A high-order and fast scheme with variable time steps for the time-fractional Black-Scholes equation

TL;DR

This paper develops a high-order, efficient numerical scheme with variable time steps for the time-fractional Black-Scholes equation, addressing initial singularities and achieving high accuracy in both time and space.

Contribution

It introduces a novel finite difference scheme using nonuniform Alikhanov formula and SOE technique for improved efficiency and accuracy in solving the time-fractional Black-Scholes equation.

Findings

The scheme is stable and convergent with second-order in time and fourth-order in space.

Numerical experiments confirm the theoretical accuracy and efficiency.

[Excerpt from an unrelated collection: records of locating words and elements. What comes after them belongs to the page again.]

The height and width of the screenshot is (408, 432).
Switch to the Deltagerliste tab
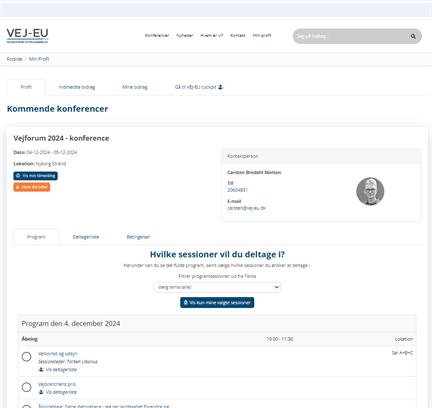click(x=86, y=237)
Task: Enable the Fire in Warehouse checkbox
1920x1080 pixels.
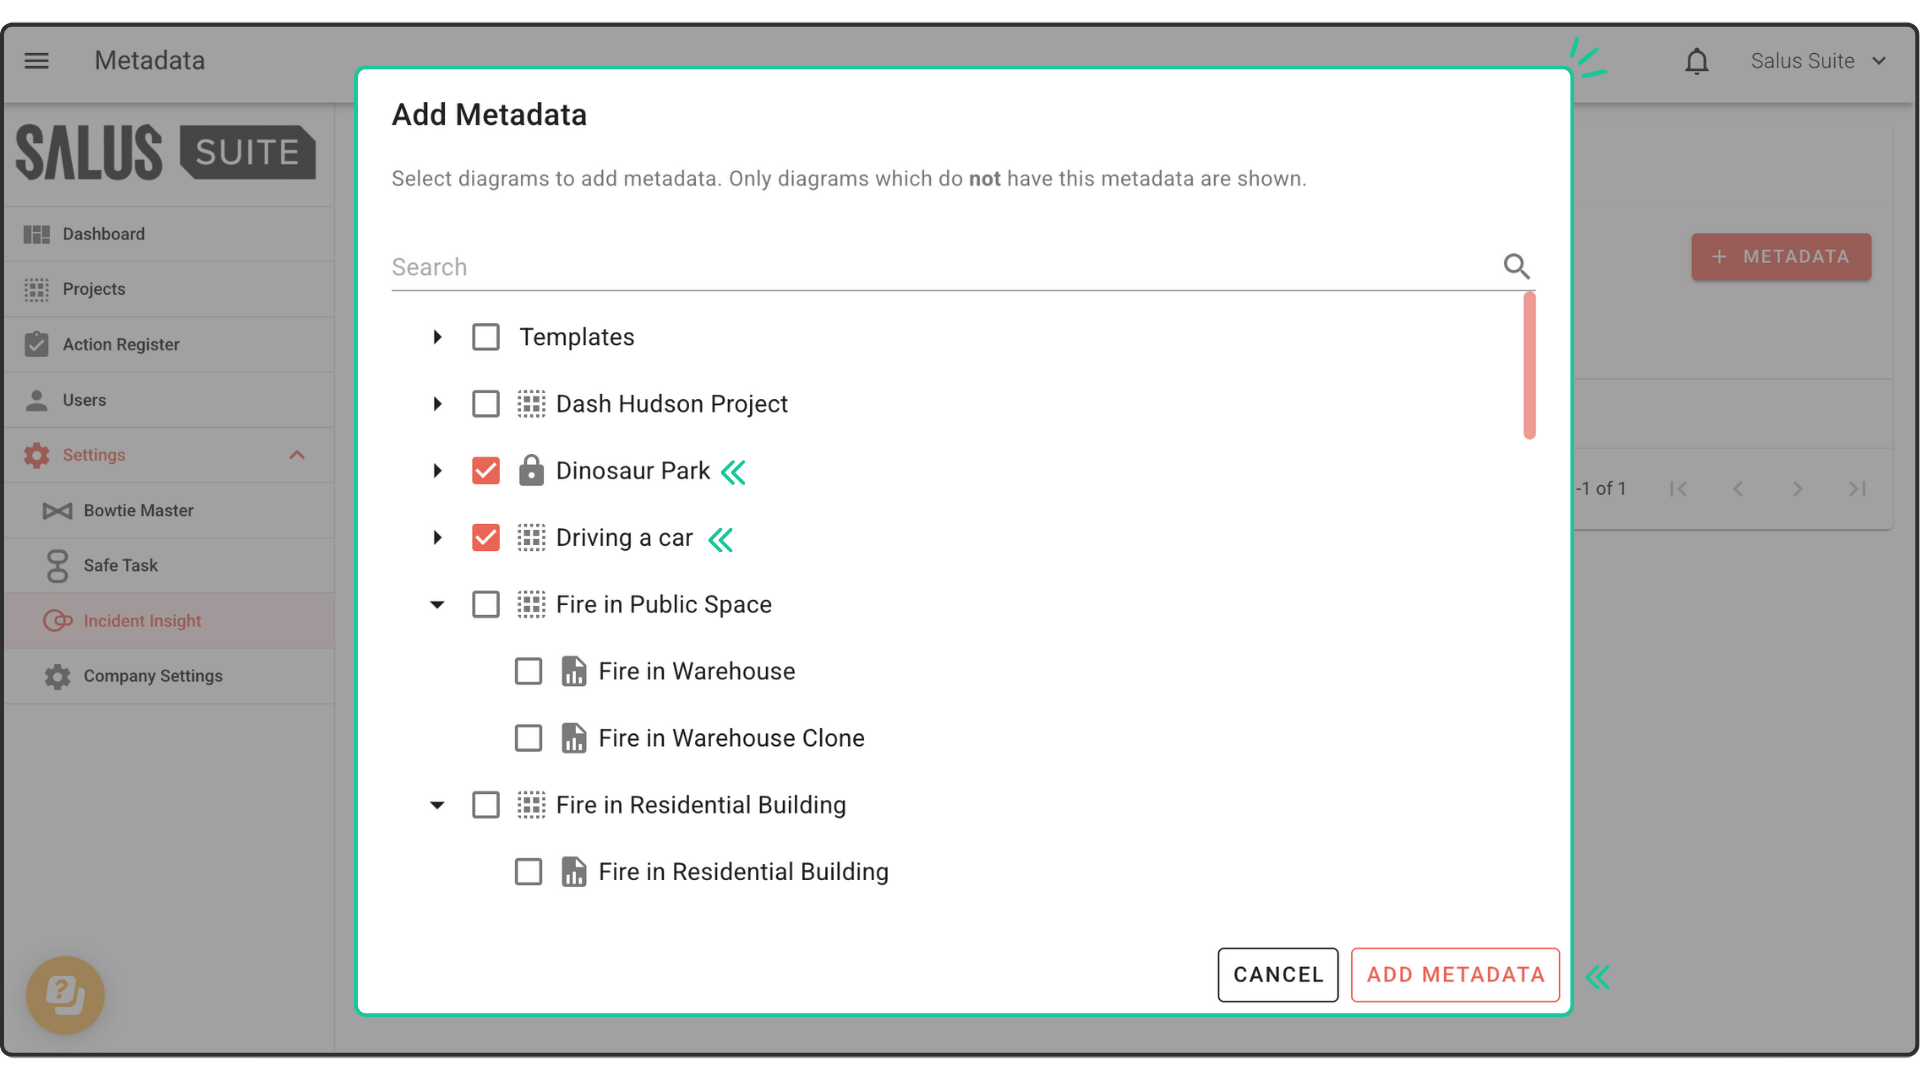Action: tap(528, 672)
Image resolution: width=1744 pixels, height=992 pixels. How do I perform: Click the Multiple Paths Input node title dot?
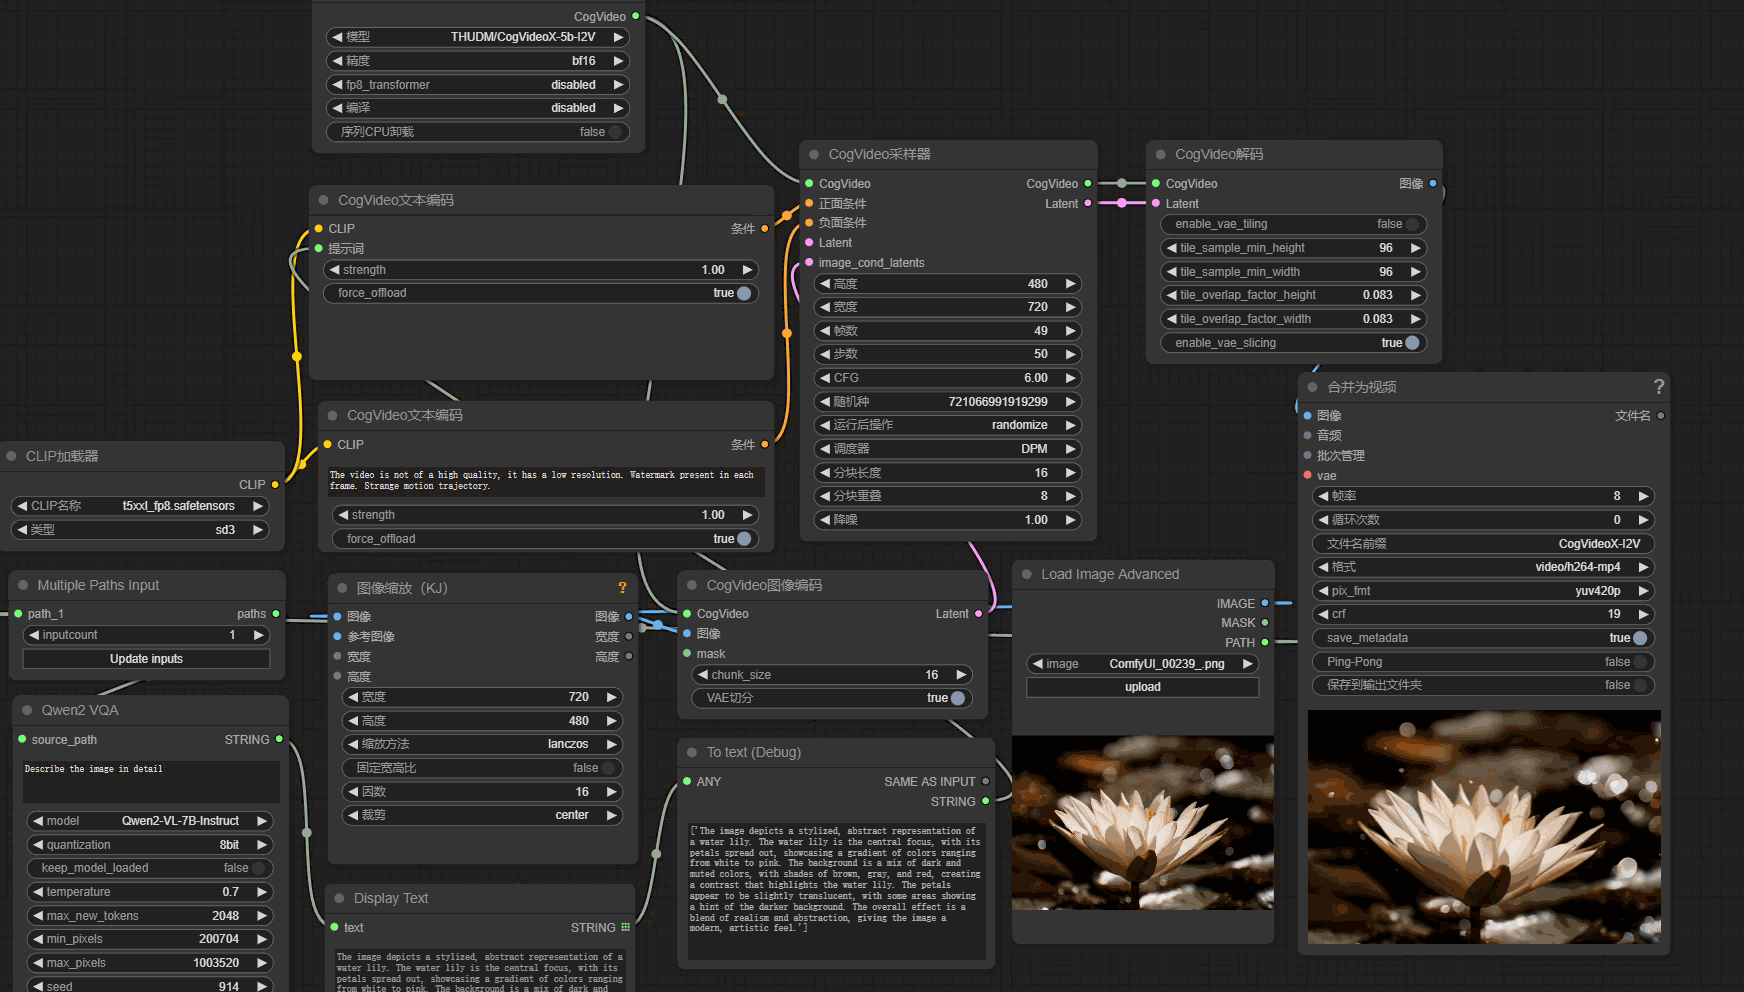pos(23,586)
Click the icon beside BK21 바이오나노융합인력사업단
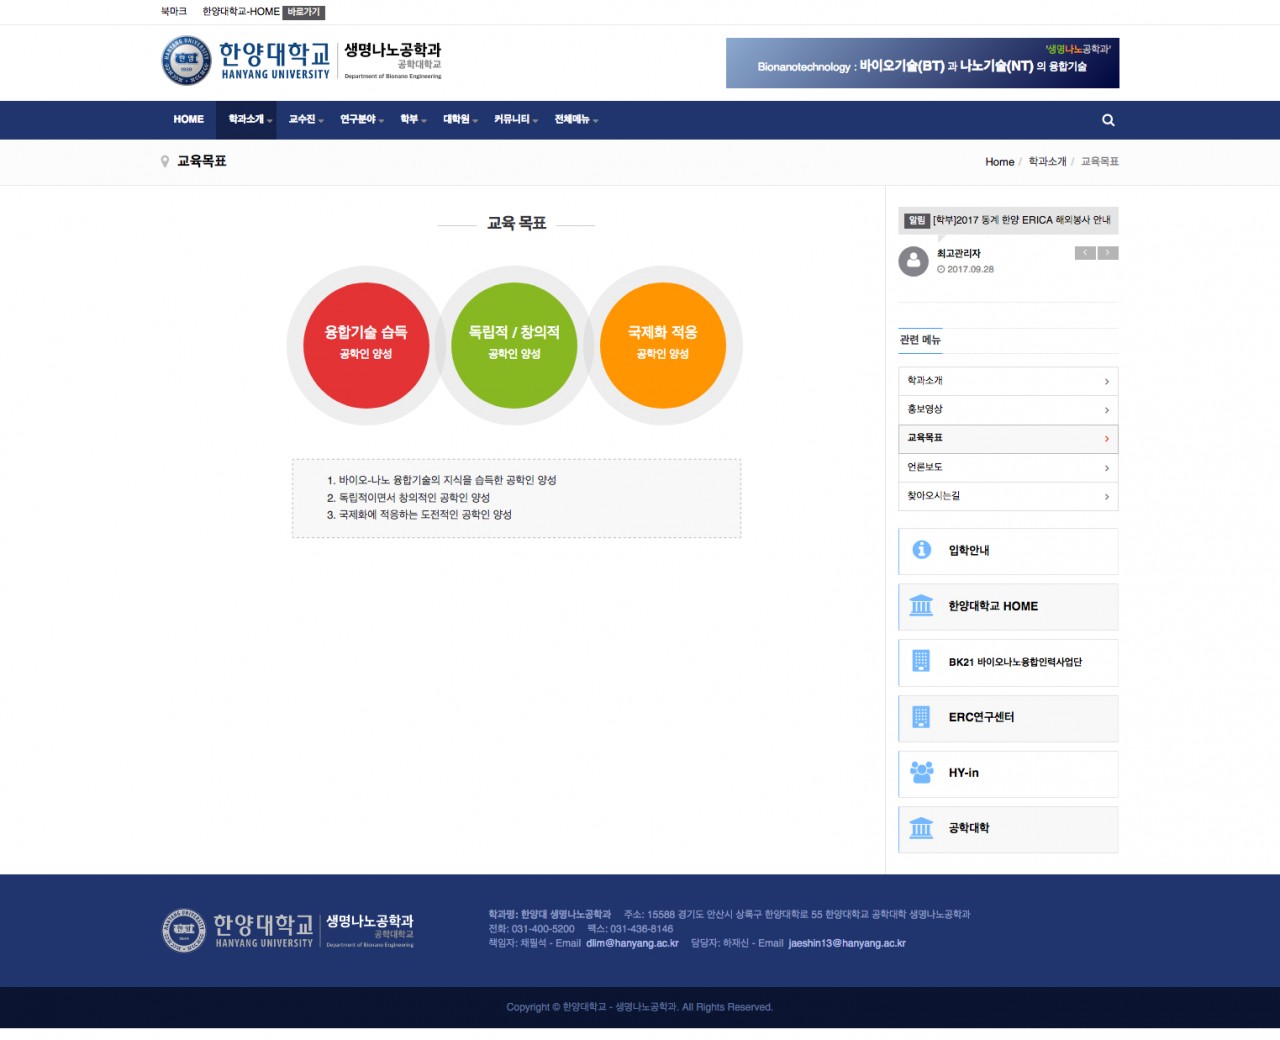Image resolution: width=1280 pixels, height=1040 pixels. pos(921,662)
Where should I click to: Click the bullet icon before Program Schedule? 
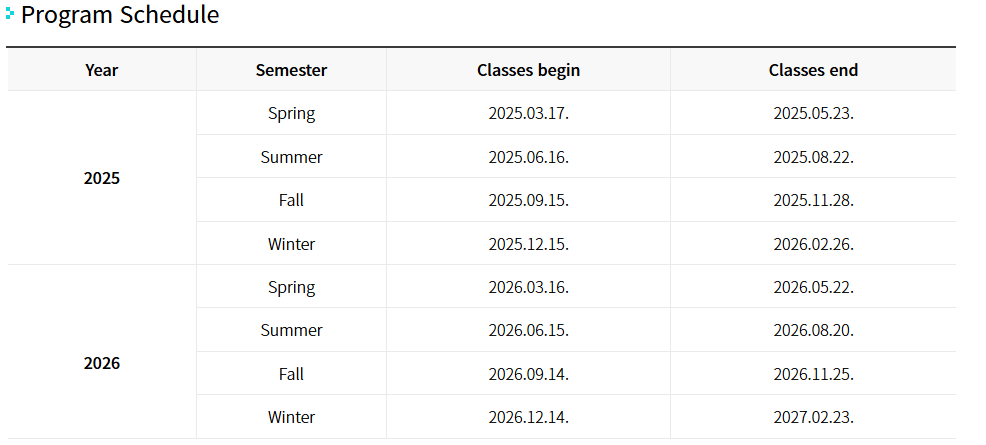[9, 14]
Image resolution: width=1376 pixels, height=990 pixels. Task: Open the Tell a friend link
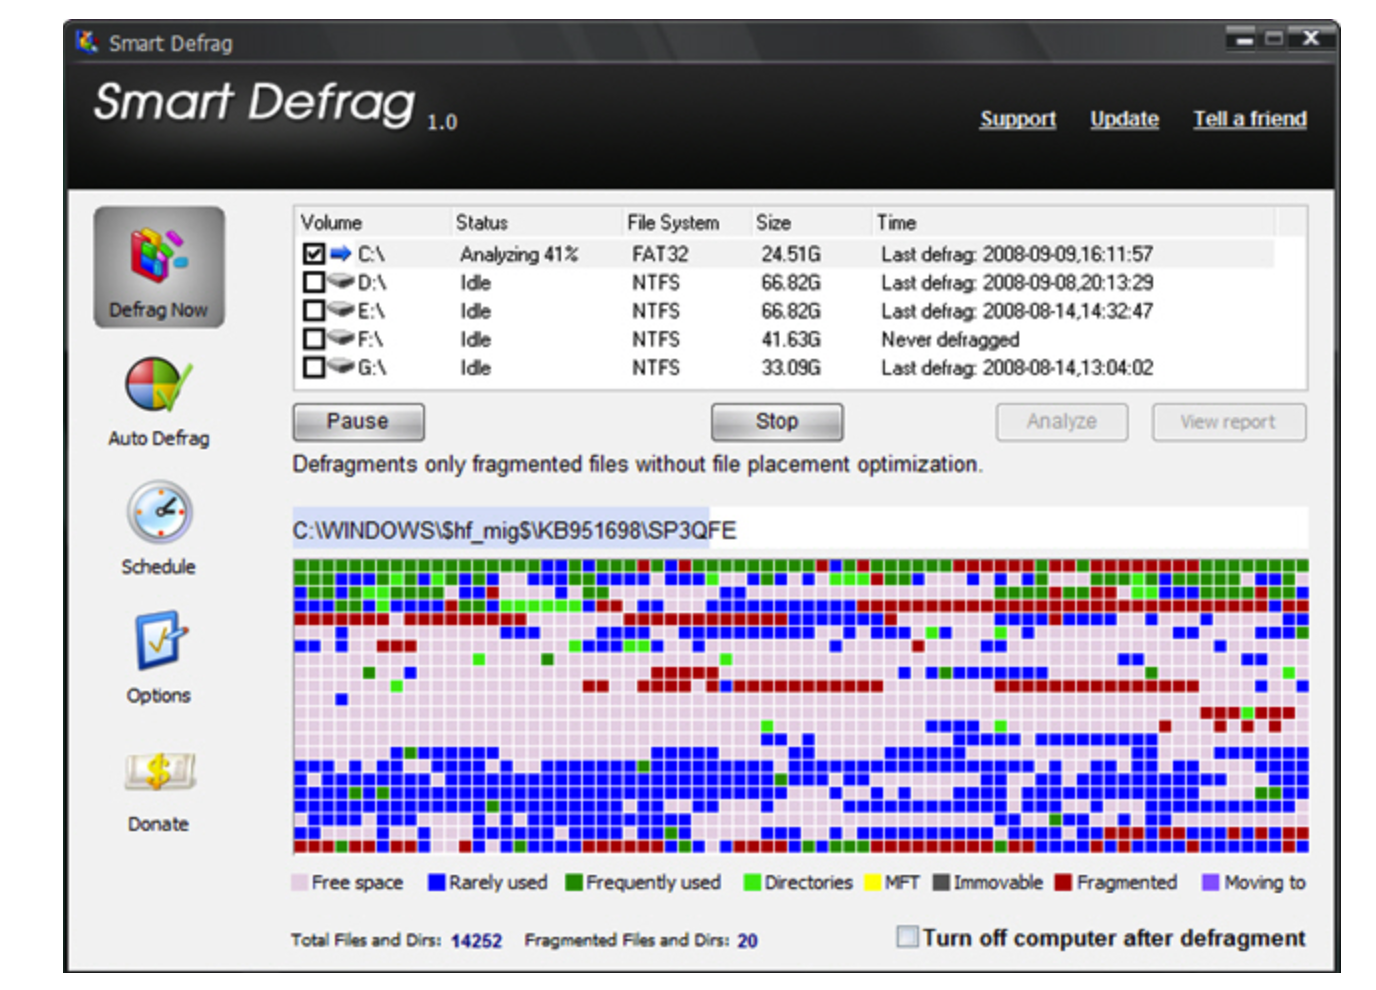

The method effectively handles initial singularities in solutions.

Abstract

In this paper, a high-order and fast numerical method is investigated for the time-fractional Black-Scholes equation. In order to deal with the typical weak initial singularities of the solution, we construct a finite difference scheme with variable time steps, where the fractional derivative is approximated by the nonuniform Alikhanov formula and the sum-of-exponentials (SOE) technique. In the spatial direction, an average approximation with fourth-order accuracy is employed. The stability and the convergence with second-order in time and fourth-order in space of the proposed scheme are religiously derived by the energy method. Numerical examples are given to demonstrate the theoretical statement.